#### YOUR INSTRUCTIONS:
Copy out, word for word, everything from the row containing "This screenshot has height=432, width=792." down to the final row, including both of those rows.

#### EXTRACTED DATA:
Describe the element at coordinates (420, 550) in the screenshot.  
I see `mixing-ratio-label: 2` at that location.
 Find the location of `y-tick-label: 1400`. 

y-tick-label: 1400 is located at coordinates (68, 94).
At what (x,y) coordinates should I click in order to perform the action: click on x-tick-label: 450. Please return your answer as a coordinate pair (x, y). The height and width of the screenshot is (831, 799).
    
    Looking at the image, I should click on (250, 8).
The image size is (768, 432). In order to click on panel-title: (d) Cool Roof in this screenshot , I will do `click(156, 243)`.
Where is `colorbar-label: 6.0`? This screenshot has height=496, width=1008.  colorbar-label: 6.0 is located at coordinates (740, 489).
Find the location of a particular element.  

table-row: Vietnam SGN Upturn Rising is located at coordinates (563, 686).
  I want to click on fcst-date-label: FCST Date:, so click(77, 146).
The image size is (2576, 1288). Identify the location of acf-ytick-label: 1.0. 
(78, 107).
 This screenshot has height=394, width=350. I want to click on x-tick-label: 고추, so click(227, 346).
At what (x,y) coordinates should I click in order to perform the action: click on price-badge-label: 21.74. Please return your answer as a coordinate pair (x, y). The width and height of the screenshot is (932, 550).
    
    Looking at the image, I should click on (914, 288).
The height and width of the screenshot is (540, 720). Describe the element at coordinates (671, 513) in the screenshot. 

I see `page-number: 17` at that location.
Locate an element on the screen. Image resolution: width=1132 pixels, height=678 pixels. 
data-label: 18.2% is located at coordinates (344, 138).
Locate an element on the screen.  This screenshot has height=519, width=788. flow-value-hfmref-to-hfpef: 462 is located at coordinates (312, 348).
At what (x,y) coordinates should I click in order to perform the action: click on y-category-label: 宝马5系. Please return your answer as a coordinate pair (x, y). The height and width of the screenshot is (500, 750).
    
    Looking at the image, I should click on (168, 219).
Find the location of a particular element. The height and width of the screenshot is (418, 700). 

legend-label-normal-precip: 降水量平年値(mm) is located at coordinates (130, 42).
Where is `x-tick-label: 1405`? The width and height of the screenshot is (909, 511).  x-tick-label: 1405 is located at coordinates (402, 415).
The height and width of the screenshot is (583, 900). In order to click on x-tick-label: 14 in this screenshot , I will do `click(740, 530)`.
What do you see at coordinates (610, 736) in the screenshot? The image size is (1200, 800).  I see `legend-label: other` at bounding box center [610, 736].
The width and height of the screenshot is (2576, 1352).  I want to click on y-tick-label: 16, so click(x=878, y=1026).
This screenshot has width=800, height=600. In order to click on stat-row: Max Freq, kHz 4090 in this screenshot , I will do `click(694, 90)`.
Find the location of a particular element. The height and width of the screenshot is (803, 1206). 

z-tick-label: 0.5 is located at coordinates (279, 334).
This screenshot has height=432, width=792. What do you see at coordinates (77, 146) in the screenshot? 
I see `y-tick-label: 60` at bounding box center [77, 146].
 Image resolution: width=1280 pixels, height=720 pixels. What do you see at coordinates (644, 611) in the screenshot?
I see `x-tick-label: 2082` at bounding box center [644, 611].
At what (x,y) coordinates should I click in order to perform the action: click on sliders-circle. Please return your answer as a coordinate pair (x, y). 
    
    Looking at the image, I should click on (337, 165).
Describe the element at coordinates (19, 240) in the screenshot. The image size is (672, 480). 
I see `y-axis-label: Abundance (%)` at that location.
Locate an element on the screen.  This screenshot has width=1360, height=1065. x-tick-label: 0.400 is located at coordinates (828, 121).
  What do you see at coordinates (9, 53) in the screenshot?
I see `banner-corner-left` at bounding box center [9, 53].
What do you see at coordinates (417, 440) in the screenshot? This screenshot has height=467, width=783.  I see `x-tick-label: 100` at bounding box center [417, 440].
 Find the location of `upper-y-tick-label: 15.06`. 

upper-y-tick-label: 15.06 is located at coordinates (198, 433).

#### TASK SOLUTION:
This screenshot has height=432, width=792. What do you see at coordinates (77, 146) in the screenshot? 
I see `y-tick-label: 60` at bounding box center [77, 146].
 Image resolution: width=1280 pixels, height=720 pixels. What do you see at coordinates (644, 611) in the screenshot?
I see `x-tick-label: 2082` at bounding box center [644, 611].
At what (x,y) coordinates should I click in order to perform the action: click on sliders-circle. Please return your answer as a coordinate pair (x, y). 
    
    Looking at the image, I should click on (337, 165).
Describe the element at coordinates (19, 240) in the screenshot. The image size is (672, 480). 
I see `y-axis-label: Abundance (%)` at that location.
Locate an element on the screen.  This screenshot has width=1360, height=1065. x-tick-label: 0.400 is located at coordinates (828, 121).
  What do you see at coordinates (9, 53) in the screenshot?
I see `banner-corner-left` at bounding box center [9, 53].
What do you see at coordinates (417, 440) in the screenshot? This screenshot has height=467, width=783.  I see `x-tick-label: 100` at bounding box center [417, 440].
 Find the location of `upper-y-tick-label: 15.06`. 

upper-y-tick-label: 15.06 is located at coordinates (198, 433).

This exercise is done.